YOUR INSTRUCTIONS:
Copy out, word for word, the items from the line containing "Open editor more options three-dot menu" through the end of the items.

RECORDS SHOWN:
* Begin *

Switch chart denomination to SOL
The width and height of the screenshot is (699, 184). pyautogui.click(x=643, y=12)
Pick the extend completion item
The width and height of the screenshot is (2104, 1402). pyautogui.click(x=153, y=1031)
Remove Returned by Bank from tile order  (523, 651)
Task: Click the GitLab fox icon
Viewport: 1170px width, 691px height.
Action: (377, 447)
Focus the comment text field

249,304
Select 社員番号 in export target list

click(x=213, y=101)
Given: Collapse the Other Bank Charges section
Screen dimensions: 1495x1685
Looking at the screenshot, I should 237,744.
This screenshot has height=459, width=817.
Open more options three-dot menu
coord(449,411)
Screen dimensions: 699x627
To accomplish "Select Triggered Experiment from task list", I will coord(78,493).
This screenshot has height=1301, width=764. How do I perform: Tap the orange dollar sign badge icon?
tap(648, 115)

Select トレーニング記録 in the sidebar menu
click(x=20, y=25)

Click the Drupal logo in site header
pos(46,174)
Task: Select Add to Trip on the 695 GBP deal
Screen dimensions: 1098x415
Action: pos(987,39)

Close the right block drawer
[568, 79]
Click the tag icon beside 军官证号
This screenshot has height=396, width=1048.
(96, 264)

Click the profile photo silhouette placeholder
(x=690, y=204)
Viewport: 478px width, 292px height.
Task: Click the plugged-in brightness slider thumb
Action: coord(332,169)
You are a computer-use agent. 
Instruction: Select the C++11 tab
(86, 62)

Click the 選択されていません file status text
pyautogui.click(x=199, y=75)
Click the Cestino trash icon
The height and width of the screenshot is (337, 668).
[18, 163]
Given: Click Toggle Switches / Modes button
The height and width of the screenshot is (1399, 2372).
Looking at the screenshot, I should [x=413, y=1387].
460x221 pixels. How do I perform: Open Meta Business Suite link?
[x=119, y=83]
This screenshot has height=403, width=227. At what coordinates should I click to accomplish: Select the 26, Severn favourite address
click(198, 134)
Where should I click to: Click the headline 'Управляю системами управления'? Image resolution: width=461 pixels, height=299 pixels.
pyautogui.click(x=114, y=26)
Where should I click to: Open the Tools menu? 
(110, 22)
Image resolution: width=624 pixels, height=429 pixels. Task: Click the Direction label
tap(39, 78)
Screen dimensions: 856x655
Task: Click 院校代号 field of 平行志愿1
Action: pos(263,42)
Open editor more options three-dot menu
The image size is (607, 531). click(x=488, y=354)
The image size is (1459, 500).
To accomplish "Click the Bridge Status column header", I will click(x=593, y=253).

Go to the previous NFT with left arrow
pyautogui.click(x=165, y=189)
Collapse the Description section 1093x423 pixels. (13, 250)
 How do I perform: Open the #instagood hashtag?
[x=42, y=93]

* End *

SOLUTION:
Open editor more options three-dot menu
The image size is (607, 531). click(x=488, y=354)
The image size is (1459, 500).
To accomplish "Click the Bridge Status column header", I will click(x=593, y=253).

Go to the previous NFT with left arrow
pyautogui.click(x=165, y=189)
Collapse the Description section 1093x423 pixels. (13, 250)
 How do I perform: Open the #instagood hashtag?
[x=42, y=93]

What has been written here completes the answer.